Hey, I’m simply trying to save a vector of LibTorch (C++) tensors to file and then load those tensors back into PyTorch (Python) for post-processing reasons.
On the C++ side, I have the following sample code:
const auto new_tensor = torch::rand({2, 3, 4});
const auto new_tensor2 = torch::rand({1, 125, 13, 13});
torch::save({new_tensor, new_tensor2}, "tensor_vector.pt");
I then copy the generated file into my python project directory and call the following script:
import torch
tensors = torch.load('./tensor_vector.pt')
Which returns the following python error message:
Traceback (most recent call last):
File "C:\Users\admin\.conda\envs\py37_torch\lib\tarfile.py", line 189, in nti
n = int(s.strip() or "0", 8)
ValueError: invalid literal for int() with base 8: 'ZZZZZZZZ'
During handling of the above exception, another exception occurred:
Traceback (most recent call last):
File "C:\Users\admin\.conda\envs\py37_torch\lib\tarfile.py", line 2297, in next
tarinfo = self.tarinfo.fromtarfile(self)
File "C:\Users\admin\.conda\envs\py37_torch\lib\tarfile.py", line 1093, in fromtarfile
obj = cls.frombuf(buf, tarfile.encoding, tarfile.errors)
File "C:\Users\admin\.conda\envs\py37_torch\lib\tarfile.py", line 1035, in frombuf
chksum = nti(buf[148:156])
File "C:\Users\admin\.conda\envs\py37_torch\lib\tarfile.py", line 191, in nti
raise InvalidHeaderError("invalid header")
tarfile.InvalidHeaderError: invalid header
During handling of the above exception, another exception occurred:
Traceback (most recent call last):
File "C:\Users\admin\.conda\envs\py37_torch\lib\site-packages\torch\serialization.py", line 524, in _load
return legacy_load(f)
File "C:\Users\admin\.conda\envs\py37_torch\lib\site-packages\torch\serialization.py", line 448, in legacy_load
with closing(tarfile.open(fileobj=f, mode='r:', format=tarfile.PAX_FORMAT)) as tar, \
File "C:\Users\admin\.conda\envs\py37_torch\lib\tarfile.py", line 1589, in open
return func(name, filemode, fileobj, **kwargs)

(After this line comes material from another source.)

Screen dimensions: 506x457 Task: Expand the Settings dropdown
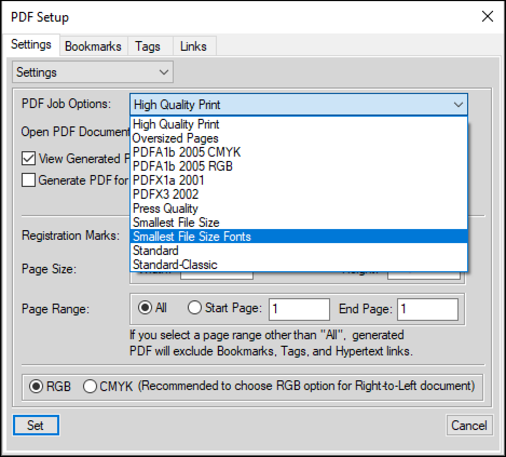(x=93, y=72)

File "C:\Users\admin\.conda\envs\py37_torch\lib\tarfile.py", line 1619, in taropen
return cls(name, mode, fileobj, **kwargs)
File "C:\Users\admin\.conda\envs\py37_torch\lib\tarfile.py", line 1482, in __init__
self.firstmember = self.next()
File "C:\Users\admin\.conda\envs\py37_torch\lib\tarfile.py", line 2309, in next
raise ReadError(str(e))
tarfile.ReadError: invalid header
During handling of the above exception, another exception occurred:
Traceback (most recent call last):
File "C:/Users/admin/PycharmProjects/TestProject/importLibtorchTensor.py", line 2, in <module>
tensors = torch.load('./tensor_vector.pt')
File "C:\Users\admin\.conda\envs\py37_torch\lib\site-packages\torch\serialization.py", line 368, in load
return _load(f, map_location, pickle_module)
File "C:\Users\admin\.conda\envs\py37_torch\lib\site-packages\torch\serialization.py", line 528, in _load
raise RuntimeError("{} is a zip archive (did you mean to use torch.jit.load()?)".format(f.name))
RuntimeError: ./tensor_vector.pt is a zip archive (did you mean to use torch.jit.load()?)
Additionally, If I instead try to use the jit
torch package to load:
import torch
tensors = torch.jit.load('./tensor_vector.pt')
Then I get the following error:
Traceback (most recent call last):
File "C:/Users/admin/PycharmProjects/TestProject/importLibtorchTensor.py", line 2, in <module>
tensors = torch.jit.load('./tensor_vector.pt')
File "C:\Users\admin\.conda\envs\py37_torch\lib\site-packages\torch\jit\__init__.py", line 132, in load
torch._C.import_ir_module(module_lookup, f, map_location)
RuntimeError: INVALID_ARGUMENT:tensors[1]: Cannot find field. (deserialize at ..\torch\csrc\jit\import.cpp:95)
(no backtrace available)
Is there any way to save a C++ Libtorch tensor and load it in as Python Pytorch tensor? I don’t need to save/load entire models, just specific tensors.